LIVE Microgrants are currently closed. More details on the next microgrant cycle will be released soon. This is a great time to start developing new ideas and forming new collaborations at the intersection of learning and technology.

LIVE microgrants are designed to promote faculty and student research on consequential learning technology to help build the LIVE community and support the development of partnerships with community and corporate partners. Grants are quick turn-around, where awards are available within two months of submission and projects are expected to produce results within one semester and have a maximum timeframe of one year.

All grant recipients are expected to report the results of their project at our LIVE project day presentations (and note that students are welcome to be presenters) and contribute to the LIVE community by attending LIVE events during the year, and in the case of technology development projects, to document technological innovations. We strongly encourage grant proposals or continued partner interactions based on projects. LIVE research, development, and pre-award grant support will be available to all microgrant recipients.

These four different microgrants support several complementary aims, so microgrant applications can combine more than one project type, and in such cases the total amount of the grant may be the sum of applied-for grant types. For example, if a Research Project Grant includes LIVE tool development the total maximum funding amount is $3,500.

 

Microgrant Types

Research Project Grant ($2,000 maximum). Research projects should focus on the interaction between technology and learning, broadly construed. Typically, these will be small faculty-led projects where pilot data or proof-of-concept technology can help to attract larger federal awards. Funds can be used for participant-running costs, purchase of specialized technological resources, or hourly pay for student assistants. Application

 

Partner Grant ($2,000 maximum). For partner development grants, applicants should consult with LIVE before applying to ensure effective coordination of partner relationships. Partner development grants must include a commitment letter. The letter should clearly articulate the expectations for the partner’s contribution towards the project. Application

 

LIVE Tool Development Grant ($1,500 maximum). Tool development grants are intended to develop LIVE technical capabilities and support the formative use of LIVE-developed software. Characteristic use of these funds are a) hourly pay for students and/or staff to adapt LIVE software for a project, b) funds to purchase or extend existing LIVE hardware resources, c) funds to develop generalized procedures, or procedures in a novel domain, for the application of learning technology developed by LIVE.

In cases where graduate students serve as development partners, applicants are encouraged to It is very important to consult with the contact person listed as a contact for the relevant LIVE tool BEFORE submitting a microgrant application to ensure that the applicant understands the tool, and that the project is plausible within the constraints of the support provided.  Application

 

LIVE tool-development student grant ($1,500 maximum). Graduate students (PhD or Masters) working on student-led research projects, or undergraduate students doing Thesis, Immersion, or VUSRP summer projects can apply for funding to use or adapt LIVE tools for research projects.
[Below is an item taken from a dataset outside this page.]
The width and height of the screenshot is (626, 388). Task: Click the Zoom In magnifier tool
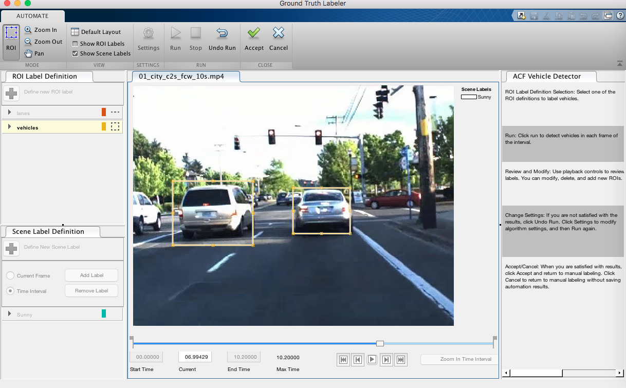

Funding can support hourly pay for LIVE staff or students to adapt LIVE tools for projects, to pay in-person or on-line participants to complete experiments or technology evaluations, and for additional software tools and resources.

It is very important to consult with the contact person listed for the relevant LIVE tool BEFORE submitting a microgrant application to ensure that the applicant understands the tool, and that the project is plausible within the constraints of the support provided.  Application

 

Application Process

Applications that involve LIVE tools should start with a consultation with the listed contact person to verify the plausibility of the project and to provide the project proposer a clear idea of the capabilities of the tool. Applications will be due Oct 3, 2022, and decisions on funding will be made by Oct 14, 2022. LIVE project day will be in April of 2023. 

Applications include the following sections, each of which are in the forms linked above: background, project plan, budget, and expected products. Products can include research publications, grant applications, technology development, user evaluations, and partner relationships.

 

Live Tool-development applications. These applications should include a brief email from the tool development partner verifying that the applicant has consulted with the development partner and that the partner agrees to commit to helping with the project in return for hourly pay within the limits afforded by the project budget and within the limits set by the partner’s home department and educational program in the case of partners who are graduate students. Typical hourly pay for graduate student tool development partners ranges from $30-$40/hour. 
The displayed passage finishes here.